Hi guys! Tonight, please allow me to be super transparent with you all.

This process has seemed to have made me feel drained, desperate, and defeated. 

The truth is that none of this is easy, none of this is comfortable, and none of this is normal. I am uncomfortable asking for money, I am uncomfortable explaining why I’m not in college and how I don’t know if that is in the future for me or not.

But, I am realizing that God is not just using the World Race to teach me things while I’m on the missions field, but also during the time of preparation. He is setting trials before me left and right to test my trust in His plan that is ultimately greater than any plan of mine. And the truth is that His plan is not comfortable. It is not easy. 

As my 3-year old friend, Khylee, reminded me today, “God has not given us a spirit of fear, but of power and of love and of a sound mind,” (2 Timothy 1:7) (she said it just like that, I swear) I was blown away by the sense of peace that brought me.
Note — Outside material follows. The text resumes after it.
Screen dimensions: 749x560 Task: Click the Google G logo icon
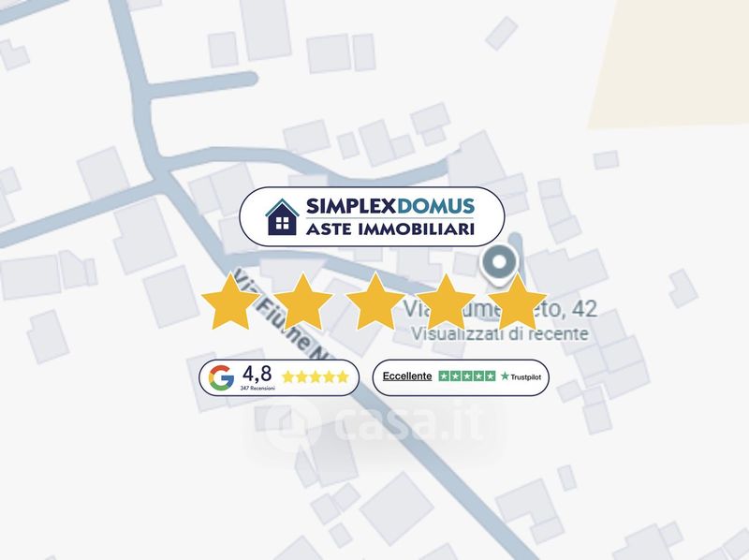pyautogui.click(x=221, y=377)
The Holy Spirit just used a stinkin’ cute 3-year old girl to put me back in my place. I don’t know why I’m surprised, because the Bible talks about how cool kids are all over the place. But I had been feeling so forgotten about by God, so worried about what I was going to do after the race, worried that I was not going to raise this money, so confused why my teammates had been receiving donations up the wazoo and my funding had come to a standstill. The Lord asked me, “If I provide for them, why do you fear I won’t provide for you?” I desperately needed that spiritual discipline.

The Lord has called me to this route, just as He has called my teammates. I know He is faithful, and not only to a few of His children, but to ALL of us. God is not selective. He does not play favorites. His grace is sufficient for me, just as it is for you, and you, and you and you and you and you. His timing is nothing short of perfect.

I’m writing this as a reminder that I still fall short of God’s glorious standards daily, but that *spoiler alert* He is still faithful and his steadfast love remains! 

I am also so thankful for the support that I’ve received in the form of prayer, encouragement, and donation. I am asking that you please continue the support. I have made it this far and I only have 159 days left until I launch to Thailand!!! The faster it approaches, the more the surreality of it all fades and becomes a reality. 

Thank you for taking the time to read this, and for all of the uplifting words of encouragement, love, and support. You’re all awesome 🙂 have a wonderful week!